Public education developed at an unsteady pace under Goodwin’s successor. In 1865, Governor Richard McCormick temporarily postponed the initiation of a school system, stating that he found existing provisions for schools in the Territory to be adequate. Despite McCormick’s opinion, the 1867 territorial assembly enacted a law giving towns the option of collecting taxes for schools. Tucson was the only community that took advantage of this provision. In 1867, Tucson established a small school which only operated for six months due to a lack of funds.
It was not until President Ulysses S. Grant appointed Anson P. K. Safford as Governor of Arizona in 1869 that the outlook began to change. Safford was mortified by the results of the 1870 census, which showed that Arizona had almost two thousand children between the ages of six and twenty-one, but not a single public school. Safford’s mission to change the situation earned him the reputation of “the father of Arizona schools”. Safford crafted a public-school bill that provided for a Territorial school tax of ten cents on each hundred dollars of property. The public-school bill authorized counties to collect school taxes not to exceed fifty cents per one hundred dollars of property. Three public-school trustees were to be elected in each district. The responsibilities of the trustees were to provide and furnish schoolhouses, take a school census each year, and to levy special taxes if the district was unable to keep the school open for at least three months a year.
The first prominent EuroAmerican settlers arrived in the Strawberry Valley towards the end of Safford’s administration. The small community of farmers, ranchers, and freighters realized the need to educate its young children. Thus, in 1884, Strawberry Valley generated a petition to organize a district and establish a school. The petition was taken to Prescott and submitted to county school superintendent, William “Buckey” O’Neill. O’Neill was a good friend of LaFayette Nash, one of the earliest settlers of Strawberry Valley, and it is believed that the close relationship between the two men facilitated the rapid granting of a school district for Strawberry Valley. Local legend states that O’Neill told the families of Strawberry’s children to build the schoolhouse, and he would provide its furnishings.

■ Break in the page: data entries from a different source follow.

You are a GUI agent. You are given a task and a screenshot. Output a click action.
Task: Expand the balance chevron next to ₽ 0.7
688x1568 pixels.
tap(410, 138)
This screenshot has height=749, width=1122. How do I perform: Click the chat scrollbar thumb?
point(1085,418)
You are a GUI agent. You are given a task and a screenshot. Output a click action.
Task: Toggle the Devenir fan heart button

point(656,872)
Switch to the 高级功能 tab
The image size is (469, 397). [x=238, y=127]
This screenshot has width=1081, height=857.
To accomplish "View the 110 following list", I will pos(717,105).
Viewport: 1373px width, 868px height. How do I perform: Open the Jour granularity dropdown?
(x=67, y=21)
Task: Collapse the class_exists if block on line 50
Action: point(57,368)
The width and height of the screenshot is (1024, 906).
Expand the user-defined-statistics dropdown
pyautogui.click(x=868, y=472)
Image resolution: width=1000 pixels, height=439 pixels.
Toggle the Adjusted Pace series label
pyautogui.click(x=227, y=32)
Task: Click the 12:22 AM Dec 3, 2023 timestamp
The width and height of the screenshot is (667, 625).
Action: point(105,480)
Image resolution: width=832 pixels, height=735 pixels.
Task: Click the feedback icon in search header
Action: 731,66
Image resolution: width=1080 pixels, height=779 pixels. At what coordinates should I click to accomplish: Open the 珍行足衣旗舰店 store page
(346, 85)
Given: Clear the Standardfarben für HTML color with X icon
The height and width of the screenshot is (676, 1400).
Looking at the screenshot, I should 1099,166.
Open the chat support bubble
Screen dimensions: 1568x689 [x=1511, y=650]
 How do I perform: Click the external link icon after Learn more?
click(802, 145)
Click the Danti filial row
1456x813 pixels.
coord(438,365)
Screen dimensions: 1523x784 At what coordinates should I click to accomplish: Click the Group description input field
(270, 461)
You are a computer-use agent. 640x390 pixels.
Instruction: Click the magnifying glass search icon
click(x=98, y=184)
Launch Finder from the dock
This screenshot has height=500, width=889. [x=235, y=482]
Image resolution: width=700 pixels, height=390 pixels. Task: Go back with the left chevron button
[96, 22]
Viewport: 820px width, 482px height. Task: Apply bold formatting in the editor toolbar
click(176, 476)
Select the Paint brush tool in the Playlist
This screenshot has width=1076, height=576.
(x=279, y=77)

Families were eager to begin construction but could not agree on a site for the new school. Homes were scattered throughout the three-and-a-half-mile length of the valley and parents were concerned about the distances their children would have to walk. Another local legend tells that this issue was resolved by two cowboys using a rope to measure the distances from the homes on the furthest eastern and western areas of the valley in order to construct the school at the midway point. Construction began in early 1885.
Superintendent O’Neill fulfilled his promise to the settlers. He sent furnishings that included glass windows that could be raised and lowered, factory-made desks, the latest edition of Webster’s Dictionary, a current world globe, a large slate Blackboard, two overhead gaslights, a wood-burning stove, a clock, textbooks, and even a pump organ. The school opened in the Fall of 1885. It was the pride of Strawberry Valley – the building would serve not only as a school but also an occasional dance hall, church, and meetinghouse for Valley residents. Mollie Burgett was the Strawberry School’s first teacher. The teacher received a salary averaging $30 a month, plus room and board with meals for them normally being provided by the families of the children who attended school.
The Strawberry School remained in operation every school year, except for 1908-1909 due to inadequate enrollment, until its closing in June 1916. Since 1916, Strawberry’s students have attended public school in neighboring Pine County within the Pine-Strawberry consolidated school district. For the next half-century, the School found occasional use as a temporary residence for newcomers to Strawberry as they built their own homes or for transients passing through the area, but it was never used again for instructional purposes.